OK, not really for new moms only! But I have an essay up on Mom the Brave today, in their “Dear Brave Mom” category. It’s an open letter to the mommas of newborns…that’s such a crazy time; for some it’s pure bliss, but for others (like me!) it’s sheer survival. Head over to Mom the Brave and give it a read, or share it with any friends you have who are in that crazy, hazy newborn stage!
For a long time now, I’ve wanted to join a yoga studio. But I’ve always been a starving student, or a missionary, or whatever. Now that I’m working again, Robert and I decided we have enough wiggle room for me to sign up with the new studio in town, YogaWorks. I was afraid that having a yoga membership wouldn’t be all I had dreamed (why am I always afraid of being disappointed?), but it has turned out to be amazing! I feel strong, my body confidence is way up, and it’s a fantastic stress reliever. After attending for a week there as a guest, Robert decided to sign up, too! So now it’s also a fun and healthy thing for us to do together.
Since September, I’ve been going through a the Ignatian spiritual exercises using a book called Journey with Jesus. Every day I ask myself “examen questions” and one of them is when I sensed Immanuel, God with me, in the previous day. It’s interesting that the most consistent time of sensing God’s presence has been during yoga. I wonder if that is because in a challenging yoga class, I must be totally “in” my body–I can’t disconnect or detach. (I just read a line by Dallas Willard where he states, “our body is a primary resource for the spiritual life.” Huh!) And that integrated activity, where I’m using my mind and my body, somehow becomes an almost spiritual exercise. I find the same to be true when I’m in nature–again, it’s a time when I’m not “checking out” of my body, like when I’m working on a computer or even so consumed in dealing with students at work that I can’t address my body’s needs like thirst–or even needing to use the restroom!
I was thinking about all this the other day, and remembering a piece I wrote last year for my Master’s thesis project, Telling the Treasure: Reflections, Essays, and Anecdotes from a Backslidden Mystic.
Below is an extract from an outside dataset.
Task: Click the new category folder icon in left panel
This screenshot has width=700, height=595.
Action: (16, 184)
It’s called “Namaste,” and it’s about the Holy Spirit and a little about yoga, among other things. Since Pentecost Sunday just passed, I thought I’d share the piece here on Eeper.
“God in three Persons, blessed Trinity…” or so the old hymn, “Holy, Holy, Holy,” goes. I’d sung those words a thousand times before I started to think about the three persons of the triune God as, well, three persons. There’s God the Father, of course, and God the Son—that would be Jesus—but what of the third? The Holy Spirit, or as some Bible Belt folk might say, the Holy Ghost. It wasn’t until halfway through my year in Norway that I heard someone really emphasize the importance of viewing the Holy Spirit as a person. For me, that changed everything.
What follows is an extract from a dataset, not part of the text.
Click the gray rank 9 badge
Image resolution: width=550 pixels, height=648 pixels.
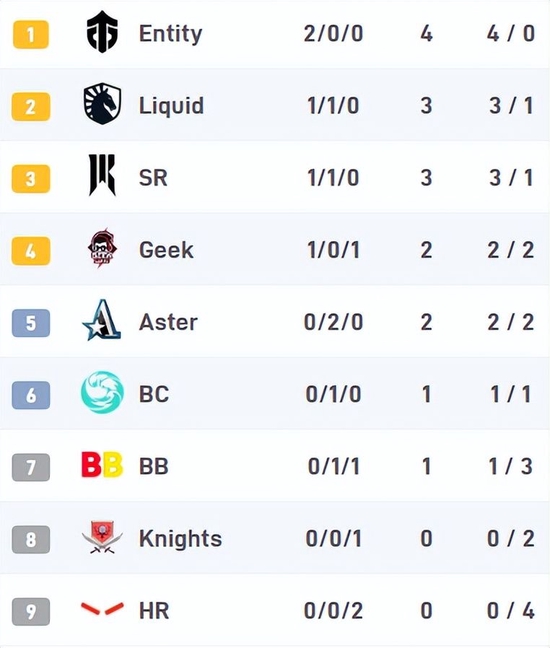(31, 611)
Jan, a guest lecturer in our little discipleship school (and the rapping prophet I’ve written about elsewhere), reminded us of what Jesus said about the Holy Spirit. He called the Spirit the helper, the friend, the teacher, the comforter, and the one who leads us into all truth. One who plays these roles more logically falls into the category of a person, rather than some ethereal force—although I suppose the Spirit is that, too, if we think of the way she (or he) hovered over the waters before the dawn of time. Jan encouraged us to think of the Holy Spirit as a person, and to address the Spirit as such, praying to him as we might to Jesus, asking to guide us, to comfort us and be a friend to us.
And really, it is Jesus we are addressing—the Spirit is the way that Jesus chose to come and be present with each one of us until the end of time, when we will all live in a new city fresh out of heaven, where God will dwell among us in whatever holy and terrifying and joyful and astounding form that will take.
When I was fourteen, I attended my sister’s high school graduation, and the valedictorian’s speech ended with the saying, “Yesterday is history, and tomorrow is a mystery, but today is a gift—that’s why it’s called ‘the present.’” Though now I would cringe at the use of such a cliché, I remember thinking at the time that it was clever, even profound. For some reason I remembered it the other day, and I thought about how Peter preaches in the book of Acts that the Holy Spirit is a gift. I’ve found that is partly because it is the Spirit who helps us get on in this daily life of ours, whose presence with me in the present is as much a gift as my husband’s is, when he sits with me and lets me cry or talk or merely sigh many heavy sighs.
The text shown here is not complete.